看到鄭乾沒有回答,柳如風繼續道:“明日午時,你去西郊林場,你會得到事情的指示的,我已經提醒過你,不來,你會後悔的!”
說完,柳如風一瘸一拐的離開了。
鄭乾抱着腦袋,滿臉的痛苦。
柳詩韻站在鄭乾身邊,表情漠然。
“我是三個月前知道他加入了這個組織了,當時我爲了摸清楚情況,所以潛入其中,讓他們幫忙走私一批文物,柳如風策劃盜墓,而那些趕屍人則是負責將文物運送出去賣掉!”柳詩韻點燃了一根香菸,用那性感的紅脣夾住,然後深深的吸了一口,道:“我想勸他離開,但是他就像是着了魔一樣,根本就不聽我的勸,還說我不懂他,他的主人可以賜給他無窮的財富!”
“他們一共有多少人?”鄭乾蹲在地上,問道。
柳詩韻搖了搖頭,“不知道,但是據我估計,應該不會低於百人,他們分工極爲明確,外人很難掌控他們的情況的!”
頓了頓,柳詩韻道:“今天是他非要我帶你來的,我幫了他這個忙,我和他的父女關係也就徹底的走到頭了!”
鄭乾沒有說話,蹲了一會兒,便轉身上樓去了。
明天便是第三天,天師所說的那個足心生痣的人到底會不會來?鄭乾不知道。
他看着那兩枚耳墜,臉色有些難看。
“我不管你是誰,也不管你有什麼目的,總之,傷害我的親人朋友者,殺無赦!”鄭乾聲音冷冷的道。
他找了鍾馗,讓鄭乾意外的是,鍾馗主動給了鄭乾一張霹靂符,而且還不要錢。
這越來越讓鄭乾覺得那個黑袍人不是這麼簡單的了。
就在鄭乾心裡有些擔憂的時候,鍾馗給了鄭乾一個錦囊。
“明天如果發生戰鬥,生死時刻,你才能打開這個錦囊,裡面的東西或許能夠救你一命!”天師道。
鄭乾一愣,臉色大喜,趕緊道謝。
一晚上躺在牀上沒睡,鄭乾的腦子裡面想着的全是第二天西郊林場的事情。
他不斷的翻動着手機,將音樂大廳裡面的歌曲換了一遍又一遍。
最後,看到陰司超市的時候,鄭乾突然發現一個小小的提示。
“陰司超市總銷售額達百萬陰德,獎勵禮包一個!”
在那禮包的後面,還有一個不斷跳動起來的按鈕。
鄭乾一愣,自己看了這麼久都沒發現,而且西施掌櫃的也沒發現啊。
他好奇的試了試,然後點擊了下去。
“耗費陰德二十萬打開,是否繼續?”
鄭乾一愣,“我去,這麼坑?不會又是一個雞肋吧?那樣自己可就虧大了!”
本身現在的隱私超市和音樂大廳每天能賺的陰德都不足五千,他的現在全部的積蓄也就三萬了,外債還有十萬陰德。
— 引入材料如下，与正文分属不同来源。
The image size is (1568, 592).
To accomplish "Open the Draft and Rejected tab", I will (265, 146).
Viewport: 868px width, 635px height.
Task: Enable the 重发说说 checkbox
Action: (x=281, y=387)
最後想了想,一咬牙,鄭乾決定還是試試,媽的,反正是欠債,蝨子多了不咬,債多了不愁,十萬是欠,三十萬也是欠。
把心一橫,鄭乾終於決定點了下去。
手機界面光華一閃,上面竟然出現了一個佈滿人面紋路的瓶子。
“陰司還願瓶?”
鄭乾看着這瓶子有點懵逼,小手一抖,再次點開一看,在那瓶子裡面有兩團白濛濛的霧氣懸浮着。
“孟氏,死前心願:三個兒子不孝,沒能讓她好好的吃飽一頓,完成心願,化解怨氣,陰德一百!”
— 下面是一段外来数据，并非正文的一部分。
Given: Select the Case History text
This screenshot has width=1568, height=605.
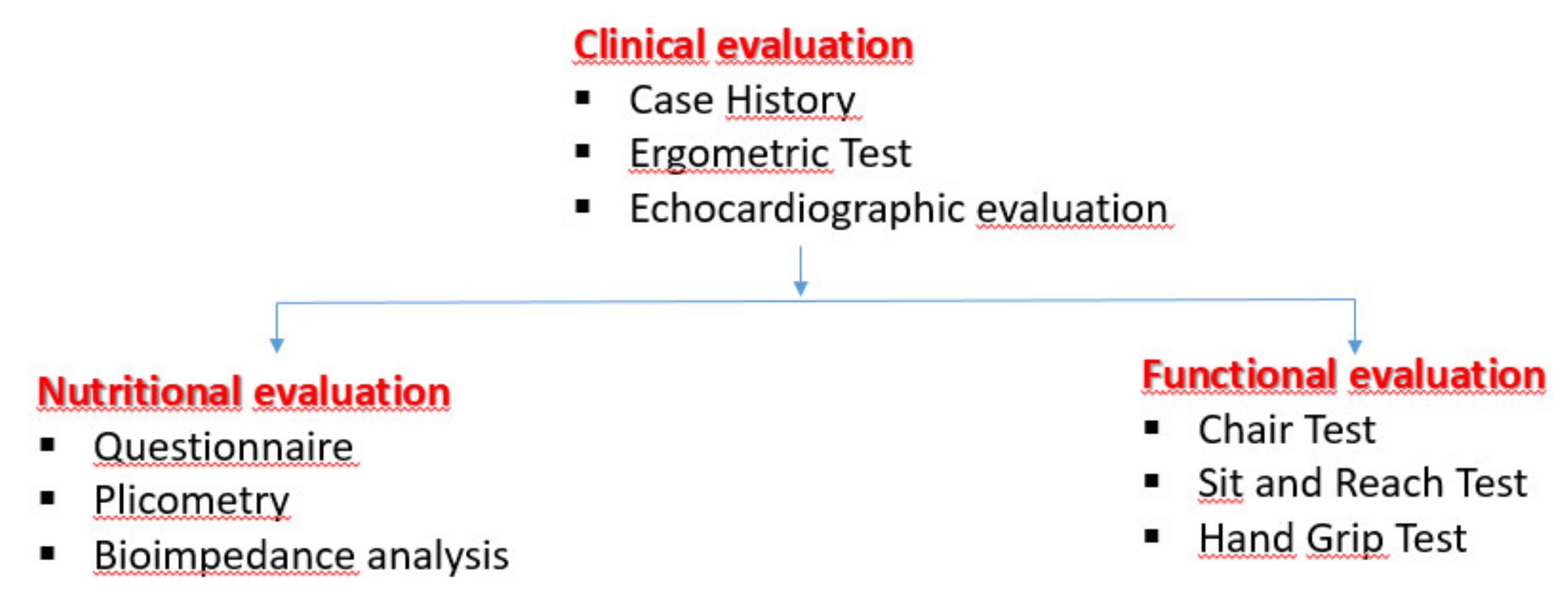Looking at the screenshot, I should point(742,100).
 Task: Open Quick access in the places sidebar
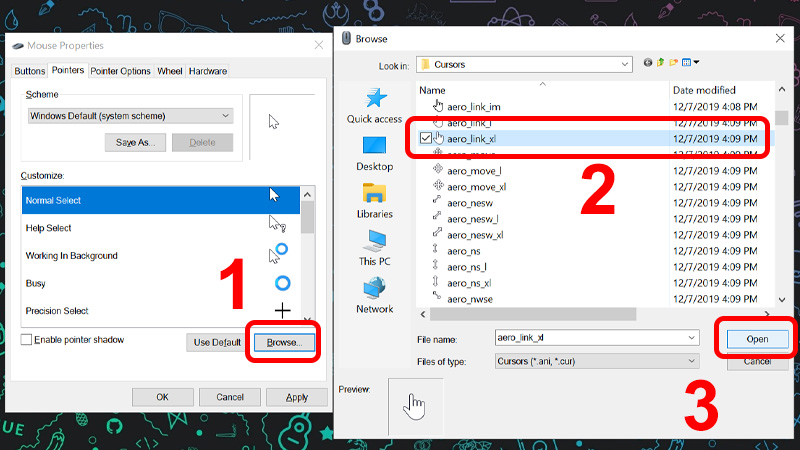[x=374, y=105]
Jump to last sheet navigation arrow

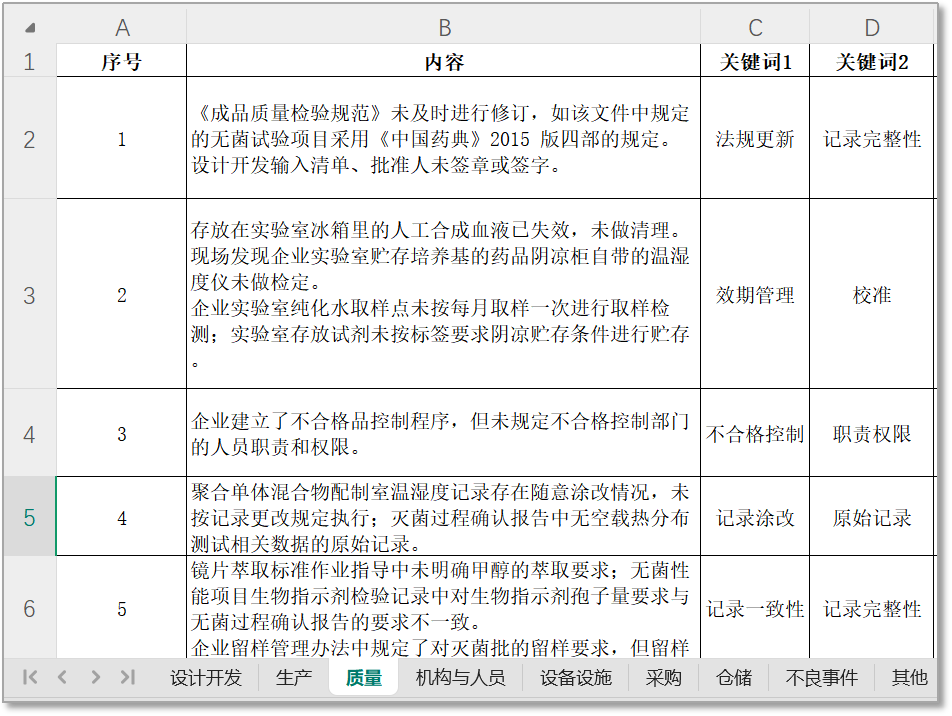point(127,677)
“彭公,死前心願:沒能死在自己心愛的女人的懷裡……完成心願,化解元氣,陰德一千!”
鄭乾一下子傻眼了,這個是那些死不瞑目的人留下的怨念?只要能夠幫他們化解怨念就能活得陰德?
那個沒吃飽的老太太好說,讓他兒子多弄點祭品,多燒點之前就沒事了,可後面那男的,難不成自己真的去把他心愛的人也殺了,讓他們團聚麼?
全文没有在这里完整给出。